WORK INSTRUCTION => Reproduce word for word, from the entries below, the line with "- AI Master Room by Asinlife (232, 2489)", the line with "ความรับผิดต่อผลิตภัณฑ์ (77, 888)", and every line between them, and nothing more.

**** SUPPLIED MATERIAL

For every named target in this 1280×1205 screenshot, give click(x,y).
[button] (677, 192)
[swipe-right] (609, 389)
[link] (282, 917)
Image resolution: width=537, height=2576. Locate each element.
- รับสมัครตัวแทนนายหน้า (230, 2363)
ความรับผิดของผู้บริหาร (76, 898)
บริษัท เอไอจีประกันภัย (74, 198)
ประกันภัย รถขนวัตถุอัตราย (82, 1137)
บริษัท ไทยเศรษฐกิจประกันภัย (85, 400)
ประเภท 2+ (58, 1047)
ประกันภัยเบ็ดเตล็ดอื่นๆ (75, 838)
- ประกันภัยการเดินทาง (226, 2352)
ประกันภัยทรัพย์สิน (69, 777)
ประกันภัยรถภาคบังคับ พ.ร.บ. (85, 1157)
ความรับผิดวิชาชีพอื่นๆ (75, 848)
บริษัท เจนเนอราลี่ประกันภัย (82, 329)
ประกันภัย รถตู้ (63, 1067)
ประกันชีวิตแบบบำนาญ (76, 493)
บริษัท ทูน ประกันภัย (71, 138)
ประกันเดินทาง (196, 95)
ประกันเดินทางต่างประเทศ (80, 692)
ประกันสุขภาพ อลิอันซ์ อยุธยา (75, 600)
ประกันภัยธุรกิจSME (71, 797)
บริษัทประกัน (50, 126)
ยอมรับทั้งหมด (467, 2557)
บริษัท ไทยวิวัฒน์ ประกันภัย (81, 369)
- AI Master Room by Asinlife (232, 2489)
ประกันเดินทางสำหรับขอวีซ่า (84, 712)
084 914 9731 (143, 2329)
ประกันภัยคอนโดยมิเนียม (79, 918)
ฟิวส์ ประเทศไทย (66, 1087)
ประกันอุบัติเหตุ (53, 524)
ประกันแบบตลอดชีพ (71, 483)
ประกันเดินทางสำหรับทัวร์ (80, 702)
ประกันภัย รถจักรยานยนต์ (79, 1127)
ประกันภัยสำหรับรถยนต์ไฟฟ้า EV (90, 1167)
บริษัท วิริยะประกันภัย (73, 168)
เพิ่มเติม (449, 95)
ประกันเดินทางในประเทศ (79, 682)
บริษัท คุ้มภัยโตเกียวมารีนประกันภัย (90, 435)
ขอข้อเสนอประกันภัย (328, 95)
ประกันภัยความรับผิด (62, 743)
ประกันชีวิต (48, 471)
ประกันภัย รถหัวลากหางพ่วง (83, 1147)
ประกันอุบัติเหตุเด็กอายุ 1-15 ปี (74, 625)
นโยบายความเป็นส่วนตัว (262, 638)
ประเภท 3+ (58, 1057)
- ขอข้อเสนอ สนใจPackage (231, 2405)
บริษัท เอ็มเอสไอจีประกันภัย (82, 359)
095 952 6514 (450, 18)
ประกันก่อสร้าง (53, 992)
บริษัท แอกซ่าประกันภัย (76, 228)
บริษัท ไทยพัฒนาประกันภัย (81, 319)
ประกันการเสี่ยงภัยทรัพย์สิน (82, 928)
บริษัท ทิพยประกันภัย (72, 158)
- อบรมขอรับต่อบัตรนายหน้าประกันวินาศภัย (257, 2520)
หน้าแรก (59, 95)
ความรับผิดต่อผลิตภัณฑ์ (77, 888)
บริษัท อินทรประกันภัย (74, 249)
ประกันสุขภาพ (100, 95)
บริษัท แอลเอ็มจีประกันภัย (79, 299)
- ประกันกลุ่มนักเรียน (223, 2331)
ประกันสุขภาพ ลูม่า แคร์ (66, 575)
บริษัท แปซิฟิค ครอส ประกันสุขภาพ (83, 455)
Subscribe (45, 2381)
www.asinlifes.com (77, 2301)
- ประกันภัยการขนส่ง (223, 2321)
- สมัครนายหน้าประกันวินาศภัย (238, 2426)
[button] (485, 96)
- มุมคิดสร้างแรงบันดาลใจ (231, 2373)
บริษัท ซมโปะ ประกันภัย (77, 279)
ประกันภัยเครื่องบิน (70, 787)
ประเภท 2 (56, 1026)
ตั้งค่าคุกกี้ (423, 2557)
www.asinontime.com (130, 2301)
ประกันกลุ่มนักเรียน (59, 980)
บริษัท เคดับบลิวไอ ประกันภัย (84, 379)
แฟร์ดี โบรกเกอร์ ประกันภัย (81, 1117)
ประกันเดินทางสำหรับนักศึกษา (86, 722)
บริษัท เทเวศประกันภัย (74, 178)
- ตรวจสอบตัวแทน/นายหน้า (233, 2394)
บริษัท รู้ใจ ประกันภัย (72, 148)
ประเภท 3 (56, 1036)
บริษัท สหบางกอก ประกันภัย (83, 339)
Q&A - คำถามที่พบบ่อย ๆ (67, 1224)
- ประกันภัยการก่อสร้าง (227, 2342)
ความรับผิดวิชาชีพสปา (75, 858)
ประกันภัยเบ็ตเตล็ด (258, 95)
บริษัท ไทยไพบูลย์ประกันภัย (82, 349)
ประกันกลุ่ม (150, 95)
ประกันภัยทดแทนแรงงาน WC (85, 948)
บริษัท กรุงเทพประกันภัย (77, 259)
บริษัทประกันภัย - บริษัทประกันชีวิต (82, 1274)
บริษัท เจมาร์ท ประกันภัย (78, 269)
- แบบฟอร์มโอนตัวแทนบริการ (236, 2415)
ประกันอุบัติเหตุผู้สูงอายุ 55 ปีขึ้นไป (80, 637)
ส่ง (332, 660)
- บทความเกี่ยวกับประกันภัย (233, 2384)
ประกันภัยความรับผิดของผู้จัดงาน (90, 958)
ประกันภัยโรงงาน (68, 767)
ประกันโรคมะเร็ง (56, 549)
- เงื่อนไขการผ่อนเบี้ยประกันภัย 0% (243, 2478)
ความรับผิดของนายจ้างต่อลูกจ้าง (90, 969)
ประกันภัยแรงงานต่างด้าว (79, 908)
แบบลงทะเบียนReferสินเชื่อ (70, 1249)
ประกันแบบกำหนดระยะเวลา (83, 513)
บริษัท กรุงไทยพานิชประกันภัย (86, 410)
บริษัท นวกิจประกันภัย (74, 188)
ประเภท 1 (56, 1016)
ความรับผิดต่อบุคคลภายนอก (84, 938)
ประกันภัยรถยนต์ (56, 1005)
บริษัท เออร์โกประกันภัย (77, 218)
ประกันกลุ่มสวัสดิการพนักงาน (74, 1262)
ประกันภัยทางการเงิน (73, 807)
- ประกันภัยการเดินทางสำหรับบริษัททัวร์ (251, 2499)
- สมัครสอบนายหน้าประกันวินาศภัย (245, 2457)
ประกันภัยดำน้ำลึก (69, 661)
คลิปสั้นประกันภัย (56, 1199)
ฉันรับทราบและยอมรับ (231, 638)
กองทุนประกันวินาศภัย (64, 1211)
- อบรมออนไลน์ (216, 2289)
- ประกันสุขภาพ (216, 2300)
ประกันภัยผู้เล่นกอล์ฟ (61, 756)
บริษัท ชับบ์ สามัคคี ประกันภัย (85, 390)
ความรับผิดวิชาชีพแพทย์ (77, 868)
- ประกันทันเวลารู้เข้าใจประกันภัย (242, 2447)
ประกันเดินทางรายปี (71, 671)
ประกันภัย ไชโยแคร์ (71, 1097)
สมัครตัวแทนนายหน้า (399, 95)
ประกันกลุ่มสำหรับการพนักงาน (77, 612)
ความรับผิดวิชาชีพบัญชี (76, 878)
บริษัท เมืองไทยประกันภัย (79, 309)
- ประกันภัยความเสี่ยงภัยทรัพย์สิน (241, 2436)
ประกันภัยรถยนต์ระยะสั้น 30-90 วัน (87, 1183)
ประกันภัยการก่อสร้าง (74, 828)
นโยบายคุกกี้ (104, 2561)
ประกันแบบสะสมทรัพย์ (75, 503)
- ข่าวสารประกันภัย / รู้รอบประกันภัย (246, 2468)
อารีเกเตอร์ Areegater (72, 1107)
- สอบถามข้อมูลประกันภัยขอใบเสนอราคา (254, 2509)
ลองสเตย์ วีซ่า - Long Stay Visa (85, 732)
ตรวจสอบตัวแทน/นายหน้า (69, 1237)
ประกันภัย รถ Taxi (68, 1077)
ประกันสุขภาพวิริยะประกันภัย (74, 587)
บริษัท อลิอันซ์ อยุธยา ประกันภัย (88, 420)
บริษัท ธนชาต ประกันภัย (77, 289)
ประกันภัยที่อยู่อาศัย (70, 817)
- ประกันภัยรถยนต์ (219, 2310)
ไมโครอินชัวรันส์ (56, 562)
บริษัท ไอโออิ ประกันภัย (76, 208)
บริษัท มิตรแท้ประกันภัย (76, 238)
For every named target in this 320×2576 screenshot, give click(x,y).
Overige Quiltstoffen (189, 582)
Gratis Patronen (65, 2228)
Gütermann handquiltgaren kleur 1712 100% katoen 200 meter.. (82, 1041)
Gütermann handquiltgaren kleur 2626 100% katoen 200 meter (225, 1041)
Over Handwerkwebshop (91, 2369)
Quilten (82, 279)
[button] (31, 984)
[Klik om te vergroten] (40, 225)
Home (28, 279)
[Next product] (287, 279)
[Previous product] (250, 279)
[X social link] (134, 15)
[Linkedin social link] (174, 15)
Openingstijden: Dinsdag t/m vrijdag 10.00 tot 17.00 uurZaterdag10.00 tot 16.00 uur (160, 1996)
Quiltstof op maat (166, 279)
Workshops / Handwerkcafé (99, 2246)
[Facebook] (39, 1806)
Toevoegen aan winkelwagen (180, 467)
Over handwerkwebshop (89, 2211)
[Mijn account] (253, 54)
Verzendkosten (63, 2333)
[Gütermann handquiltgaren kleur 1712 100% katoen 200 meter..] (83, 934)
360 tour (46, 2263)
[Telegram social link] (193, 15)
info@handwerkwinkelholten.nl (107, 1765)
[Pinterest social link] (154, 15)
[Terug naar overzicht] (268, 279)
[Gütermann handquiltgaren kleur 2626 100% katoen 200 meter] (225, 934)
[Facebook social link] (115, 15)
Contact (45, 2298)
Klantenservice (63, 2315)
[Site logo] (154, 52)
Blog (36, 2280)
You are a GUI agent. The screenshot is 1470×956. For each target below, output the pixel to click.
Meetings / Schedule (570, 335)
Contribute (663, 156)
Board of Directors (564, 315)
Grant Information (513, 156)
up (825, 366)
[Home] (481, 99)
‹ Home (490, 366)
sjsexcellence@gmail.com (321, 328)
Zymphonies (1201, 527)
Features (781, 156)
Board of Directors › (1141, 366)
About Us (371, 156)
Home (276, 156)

********

REPLY TO THE TASK =>
- AI Master Room by Asinlife (232, 2489)
ประกันเดินทางสำหรับขอวีซ่า (84, 712)
084 914 9731 (143, 2329)
ประกันภัยคอนโดยมิเนียม (79, 918)
ฟิวส์ ประเทศไทย (66, 1087)
ประกันอุบัติเหตุ (53, 524)
ประกันแบบตลอดชีพ (71, 483)
ประกันเดินทางสำหรับทัวร์ (80, 702)
ประกันภัย รถจักรยานยนต์ (79, 1127)
ประกันภัยสำหรับรถยนต์ไฟฟ้า EV (90, 1167)
บริษัท วิริยะประกันภัย (73, 168)
เพิ่มเติม (449, 95)
ประกันเดินทางในประเทศ (79, 682)
บริษัท คุ้มภัยโตเกียวมารีนประกันภัย (90, 435)
ขอข้อเสนอประกันภัย (328, 95)
ประกันภัยความรับผิด (62, 743)
ประกันชีวิต (48, 471)
ประกันภัย รถหัวลากหางพ่วง (83, 1147)
ประกันอุบัติเหตุเด็กอายุ 1-15 ปี (74, 625)
นโยบายความเป็นส่วนตัว (262, 638)
ประเภท 3+ (58, 1057)
- ขอข้อเสนอ สนใจPackage (231, 2405)
บริษัท เอ็มเอสไอจีประกันภัย (82, 359)
095 952 6514 (450, 18)
ประกันก่อสร้าง (53, 992)
บริษัท แอกซ่าประกันภัย (76, 228)
บริษัท ไทยพัฒนาประกันภัย (81, 319)
ประกันการเสี่ยงภัยทรัพย์สิน (82, 928)
บริษัท ทิพยประกันภัย (72, 158)
- อบรมขอรับต่อบัตรนายหน้าประกันวินาศภัย (257, 2520)
หน้าแรก (59, 95)
ความรับผิดต่อผลิตภัณฑ์ (77, 888)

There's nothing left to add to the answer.